The U.N. Ebola Emergency Response Mission will not fully meet its Dec. 1 target for containing the virus due to escalating numbers of cases in Sierra Leone, Anthony Banbury, the head of UNMEER, said on Monday.
The mission set the goal in September of having 70 percent of Ebola patients under treatment and 70 percent of victims safely buried. That target will be achieved in some areas, Banbury told Reuters, citing progress in Liberia.
"We are going to exceed the Dec 1 targets in some areas. But we are almost certainly going to fall short in others. In both those cases, we will adjust to what the circumstances are on the ground," he said in an interview.
The death toll in the worst Ebola epidemic on record has risen to 5,459 out of 15,351 cases identified in eight countries by Nov. 18, the World Health Organization said on Friday. Almost all those cases are in Guinea, Sierra Leone and Liberia.
Banbury said the areas of greatest concern are in rural parts of Sierra Leone as well as the city of Makeni in the center of the country and Port Loko in the northwest and the capital Freetown.

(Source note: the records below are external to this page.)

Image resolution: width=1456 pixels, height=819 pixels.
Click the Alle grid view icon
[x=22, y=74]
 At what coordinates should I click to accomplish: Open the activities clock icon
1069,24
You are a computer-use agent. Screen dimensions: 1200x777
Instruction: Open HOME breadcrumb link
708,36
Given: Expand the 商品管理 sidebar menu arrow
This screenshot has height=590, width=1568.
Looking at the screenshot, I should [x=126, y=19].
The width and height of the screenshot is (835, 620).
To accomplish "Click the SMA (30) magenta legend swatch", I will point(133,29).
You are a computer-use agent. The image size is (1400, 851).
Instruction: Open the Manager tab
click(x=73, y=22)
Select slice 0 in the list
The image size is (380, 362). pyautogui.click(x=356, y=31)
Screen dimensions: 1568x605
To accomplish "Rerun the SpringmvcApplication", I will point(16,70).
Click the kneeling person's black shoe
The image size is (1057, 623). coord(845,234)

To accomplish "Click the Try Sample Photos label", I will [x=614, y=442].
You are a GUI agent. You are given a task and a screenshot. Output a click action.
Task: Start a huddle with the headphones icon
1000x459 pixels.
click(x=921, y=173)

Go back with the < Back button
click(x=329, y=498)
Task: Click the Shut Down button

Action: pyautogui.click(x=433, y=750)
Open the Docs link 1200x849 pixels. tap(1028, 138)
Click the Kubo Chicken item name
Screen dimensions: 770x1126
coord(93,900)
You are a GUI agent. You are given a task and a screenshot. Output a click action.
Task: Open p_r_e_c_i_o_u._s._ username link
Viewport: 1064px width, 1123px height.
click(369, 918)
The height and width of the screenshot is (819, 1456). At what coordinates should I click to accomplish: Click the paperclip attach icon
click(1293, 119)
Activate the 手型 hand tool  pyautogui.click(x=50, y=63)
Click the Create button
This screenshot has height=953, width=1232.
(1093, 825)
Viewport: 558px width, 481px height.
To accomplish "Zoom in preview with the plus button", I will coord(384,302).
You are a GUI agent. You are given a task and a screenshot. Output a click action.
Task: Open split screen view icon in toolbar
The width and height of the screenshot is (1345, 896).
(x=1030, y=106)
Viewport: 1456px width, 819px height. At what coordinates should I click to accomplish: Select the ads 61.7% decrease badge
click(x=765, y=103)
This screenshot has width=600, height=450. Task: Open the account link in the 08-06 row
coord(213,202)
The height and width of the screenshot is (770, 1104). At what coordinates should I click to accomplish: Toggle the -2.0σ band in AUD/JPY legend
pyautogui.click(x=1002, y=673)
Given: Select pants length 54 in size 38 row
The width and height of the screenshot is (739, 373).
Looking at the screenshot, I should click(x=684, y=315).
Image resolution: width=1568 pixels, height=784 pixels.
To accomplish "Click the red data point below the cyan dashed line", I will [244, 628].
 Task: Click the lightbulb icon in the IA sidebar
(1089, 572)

To combat rural cases, health workers need to deploy rapid response units complete with specialists and equipment that can be flown by helicopter to remote villages at the first sign of the disease's spread, he said.
UNMEER was set up to provide coordination, policy and logistics rather than to treat patients. It needs more resources to halt Ebola as quickly as possible but the emphasis now is on allocating existing resources in the smartest way, he said.
"Earlier decisions about the need for rapid construction of large ETU's (Ebola Treatment Centres) were taken in a certain context where that's what made sense .... Those efforts were to a large degree successful. But in the meantime the disease has spread," he said.
He said surveillance to prevent further cross-border spread of Ebola must be also improved, given the transmission from Guinea into Mali, where at least six people have died.
U.S. Brigadier General Frank Tate, deputy commanding general of U.S forces helping Liberia fight Ebola said on Monday there is a dramatic improvement in the country worst-hit by the outbreak.